---------- EXERCISE INPUT ----------

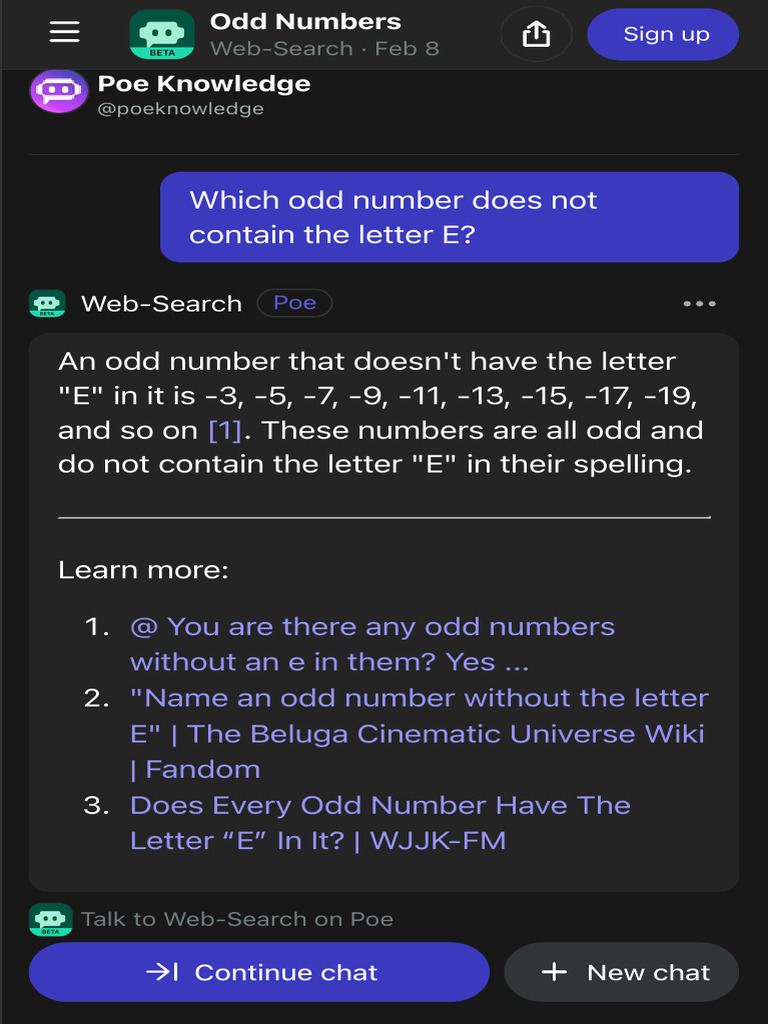768x1024 pixels.
Task: Click the Poe badge next to Web-Search
Action: point(294,303)
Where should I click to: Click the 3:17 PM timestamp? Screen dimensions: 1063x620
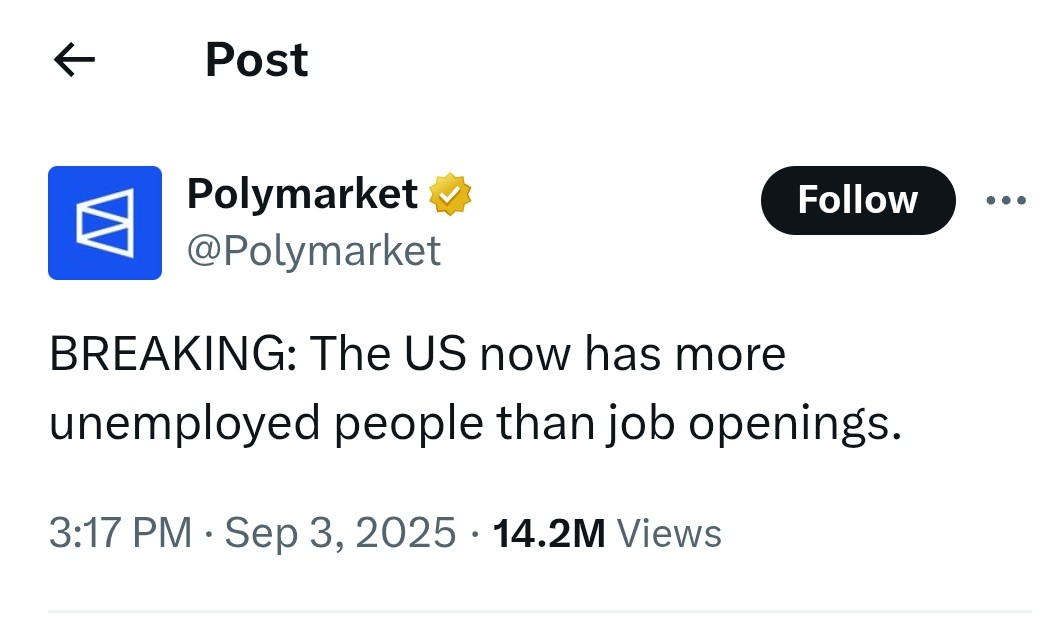pyautogui.click(x=120, y=533)
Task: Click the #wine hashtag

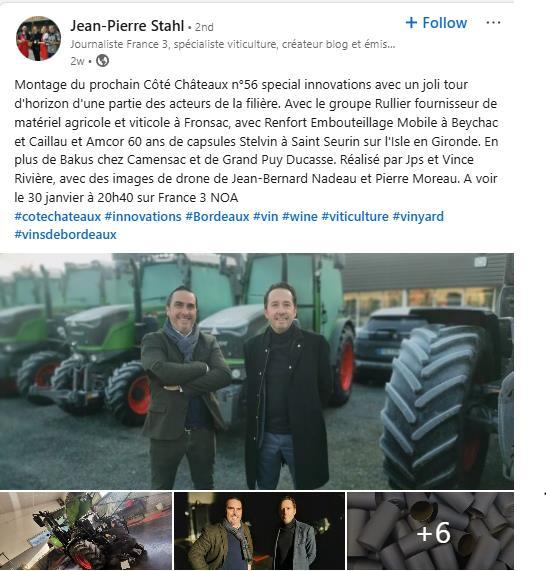Action: pos(300,216)
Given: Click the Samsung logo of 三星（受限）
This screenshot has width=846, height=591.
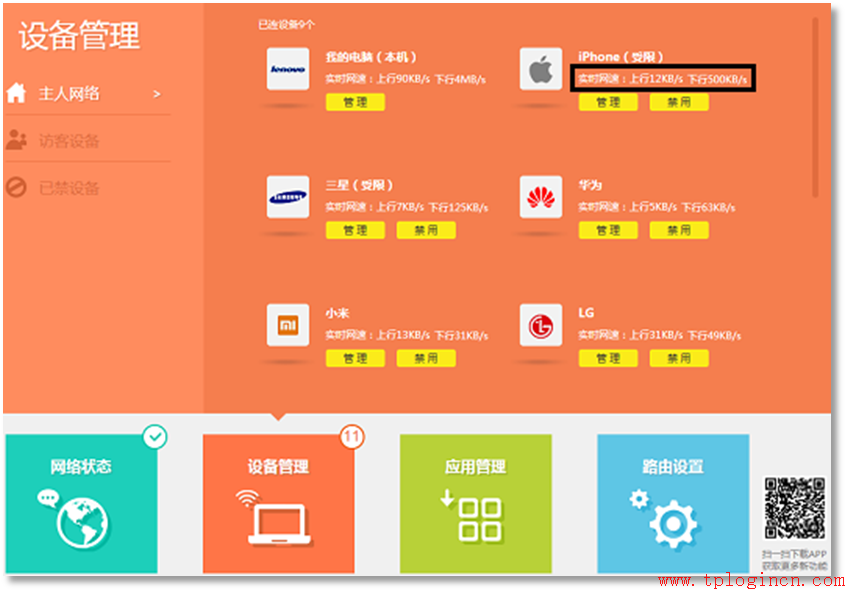Looking at the screenshot, I should pos(288,197).
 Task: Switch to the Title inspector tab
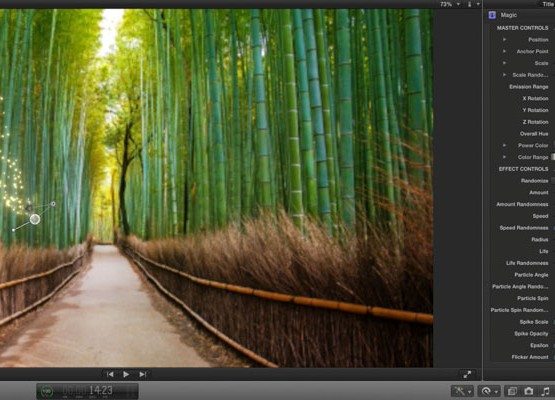point(549,4)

----------

_PROBLEM_:
Extract every line of text from all of the records above, reproducing each one without change. Leave the pictures out of your answer.

_RESULT FOR THIS TASK_:
768x1024 pixels.
Task: Click the Poe badge next to Web-Search
Action: point(294,303)
Where should I click to: Click the 3:17 PM timestamp? Screen dimensions: 1063x620
pyautogui.click(x=120, y=533)
Task: Click the #wine hashtag

Action: pos(300,216)
Given: Click the Samsung logo of 三星（受限）
This screenshot has width=846, height=591.
Looking at the screenshot, I should pos(288,197).
 Task: Switch to the Title inspector tab
point(549,4)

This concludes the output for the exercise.